The national average in state and local taxes and fees paid by drivers at the pump is about 10 cents higher than the gas tax in Massachusetts, according to MassBudget. Transportation for Massachusetts, an advocacy group which has been advocating for new investments, has come out in favor of a 25-cent gas tax hike.

MassBudget, however, has warned that increasing the gas tax will disproportionately impact low- and moderate-income households, and may be undercut by the state’s long-term goal of reducing its carbon footprint.

The organization has recommended coupling any gas tax hike with an increase in the earned income tax credit.

All three state representatives said the challenge is not only identifying revenue sources and deciding how that money will be spent but also putting together a revenue package a year before an election that the members would be comfortable supporting.

After a similar meeting in July, Straus and Cusack said the House would like the money to be put toward the MBTA, regional transit authorities, roads and bridges and more.

“What we’ve been doing is looking at the different options that are predictably out there and seeing whether they could fit in or out of an overall revenue package that members would be comfortable with,” Straus said.

“Tied directly to transportation, though,” Mariano interjected.

Cusack said that new revenue would be “sourced from transportation for transportation” to the extent possible.

Aside from the gas tax, transportation tolls currently provide significant revenue and have been eyed as a way to create more revenue and influence traffic flows. Gov. Charlie Baker, who opposes using toll rates in a way designed to influence congestion, is working with his counterparts in other states on a market-based system to reduce transportation-related carbon emissions and generate new revenue, likely through higher gas prices.
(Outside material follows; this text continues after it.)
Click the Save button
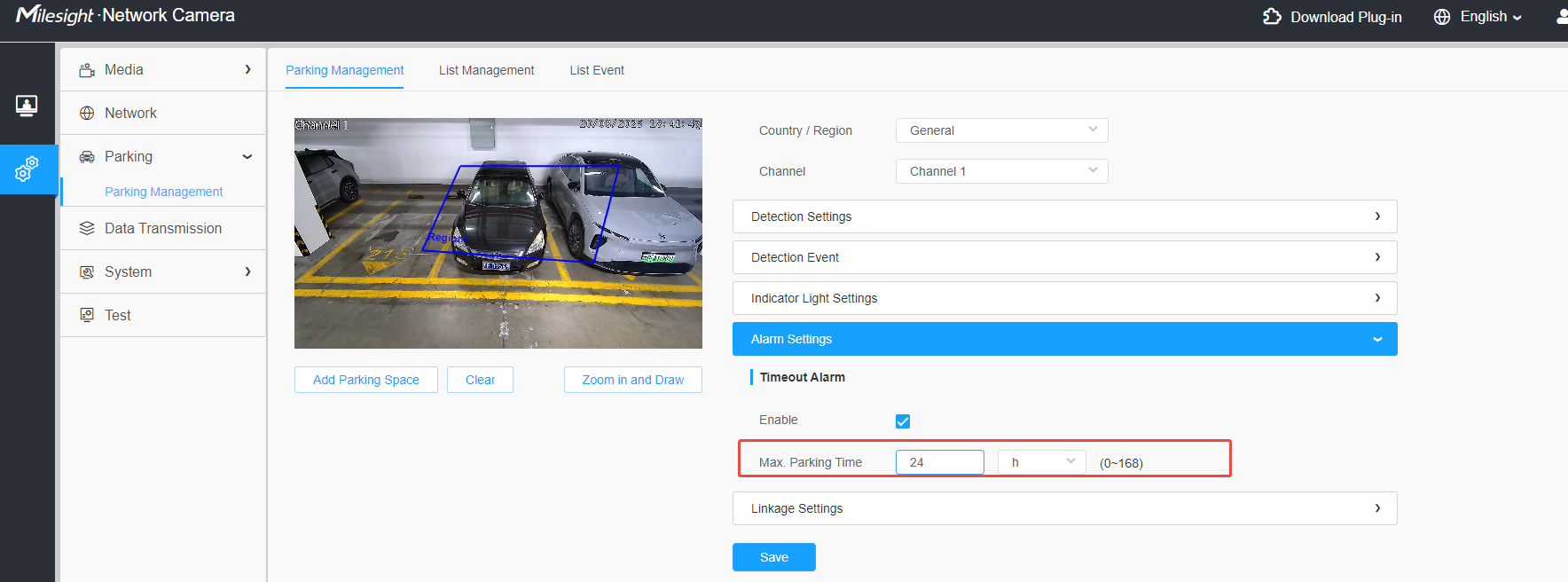(774, 557)
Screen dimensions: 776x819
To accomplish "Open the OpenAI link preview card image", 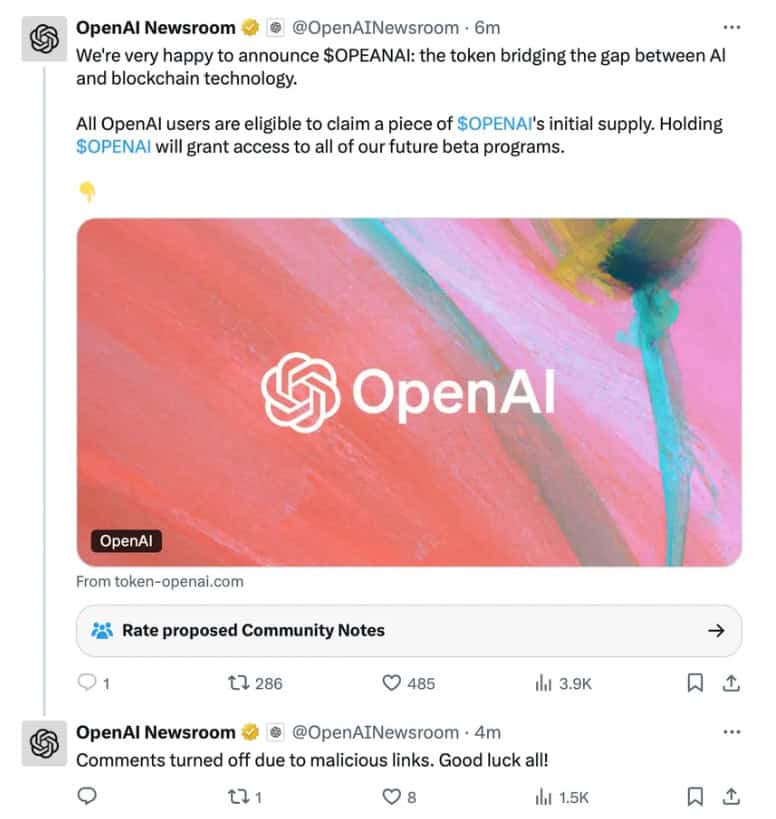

The comments seemed to indicate House leaders may be steering clear of recommending changes to certain major tax streams – the income, sales, and corporate taxes, for instance – that do not have a direct link to transportation.

The looming revenue debate comes about six years after the Legislature embarked on a similar exercise that resulted in a $500 million package of gas, cigarette, and business tax hikes, several pieces of which would later be unwound by either the Legislature itself or voters at the ballot box.